The twentieth century produced two competing responses to this fragmentation. One was the mega-building: a single structure large enough to house multiple departments, with shared atria, open staircases, and seminar rooms bookable by anyone. The Salk Institute in La Jolla, designed by Louis Kahn, is the canonical example. Its two flanking laboratory wings face each other across an open courtyard with a channel of water running to the Pacific horizon. Nothing about it is accidental. Kahn and Jonas Salk argued at length about whether the design would produce the right kind of thinking. Salk wanted scientists to feel they were working at the edge of the known world, and the architecture was meant to provoke exactly that vertigo, the sensation of standing at a threshold with nothing settled behind you.
The other response was the research park model: disperse everything, give each group its own building, connect them with pleasant paths and a shuttle bus. This approach tends to produce exactly what you'd expect from pleasant paths and shuttle buses. People stay put.
What people get wrong about the open-plan fix
The fashionable correction, especially in tech-adjacent campuses built in the years after open-plan offices became a Silicon Valley article of faith, has been the hot-desking breakout zone, the deliberately engineered serendipity machine. The instinct is right. The execution, almost everywhere I've seen it tried, is not. Forced proximity without intellectual permission to cross disciplinary lines produces noise, not collaboration. A physicist who has been told, implicitly or explicitly, that her promotion case will be judged entirely on physics publications has no career incentive to spend three hours talking to a sociologist in a shared atrium, however beautifully the atrium is lit. The building can invite the conversation. It cannot fund it, tenure it, or protect it from a departmental review committee.
And here is the question worth putting to any institution that has recently spent money on a gleaming new interdisciplinary hub: did you also change how you hire, how you promote, and whose grants count toward whose targets? Because if you didn't, the building is a stage set. Open staircases, empty between performances.
This is the gap that campus designers and university administrators almost never close together. The spatial argument and the incentive structure have to agree, and the honest truth is that most institutions find it far easier to commission an architect than to renegotiate a tenure committee's criteria. Architecture is expensive but legible. Institutional culture is cheap to describe and very nearly impossible to shift.
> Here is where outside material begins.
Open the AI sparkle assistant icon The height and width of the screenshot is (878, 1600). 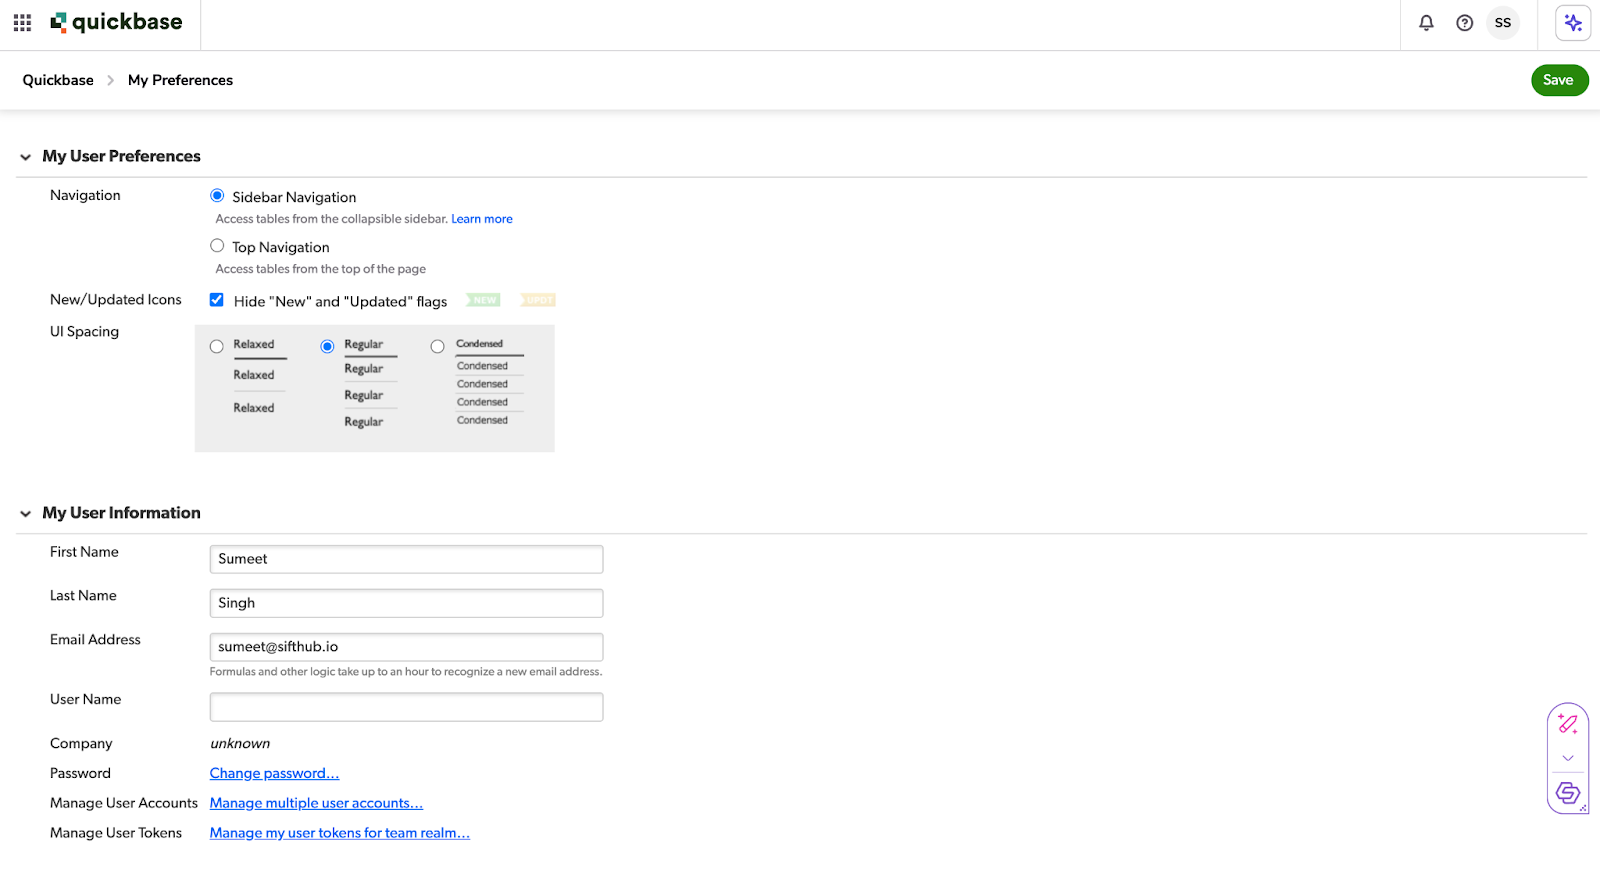(1572, 23)
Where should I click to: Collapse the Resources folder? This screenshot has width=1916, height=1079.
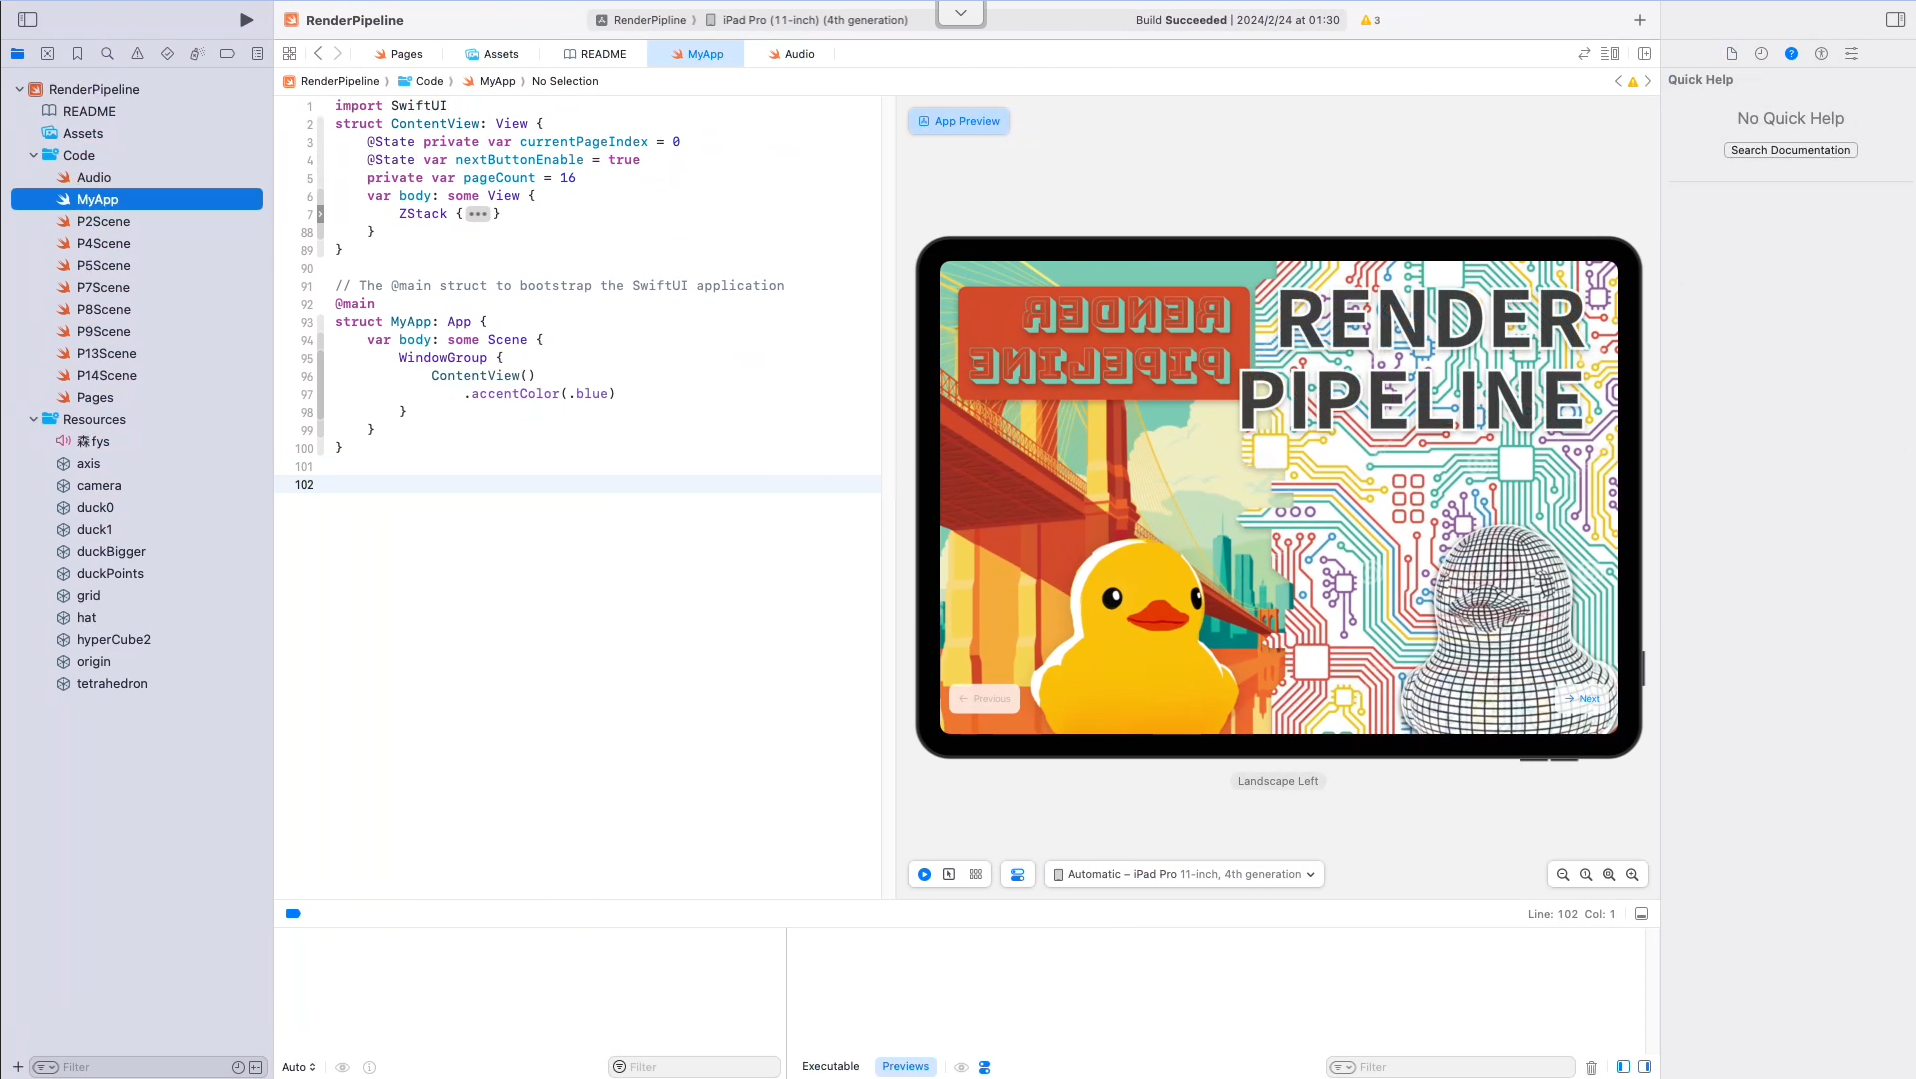33,420
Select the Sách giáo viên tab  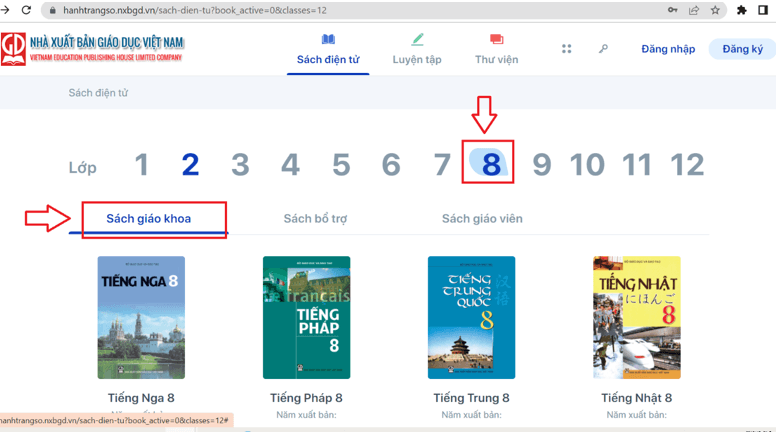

The most revealing thing you can do on any research campus is find the oldest, shabbiest corridor nobody has renovated yet. That is where the institution's original theory of knowledge is still legible, written in brick and floor plan, like a palimpsest the paint budget never quite reached. It tells you what the founders thought counted as a discipline, who was meant to talk to whom, and which fields were considered too different to share a wall. Some of those assumptions were right. Most of them just aged in place, quietly shaping what got discovered and what didn't, and the tragedy is that nobody had to make that choice consciously. The buildings made it for them.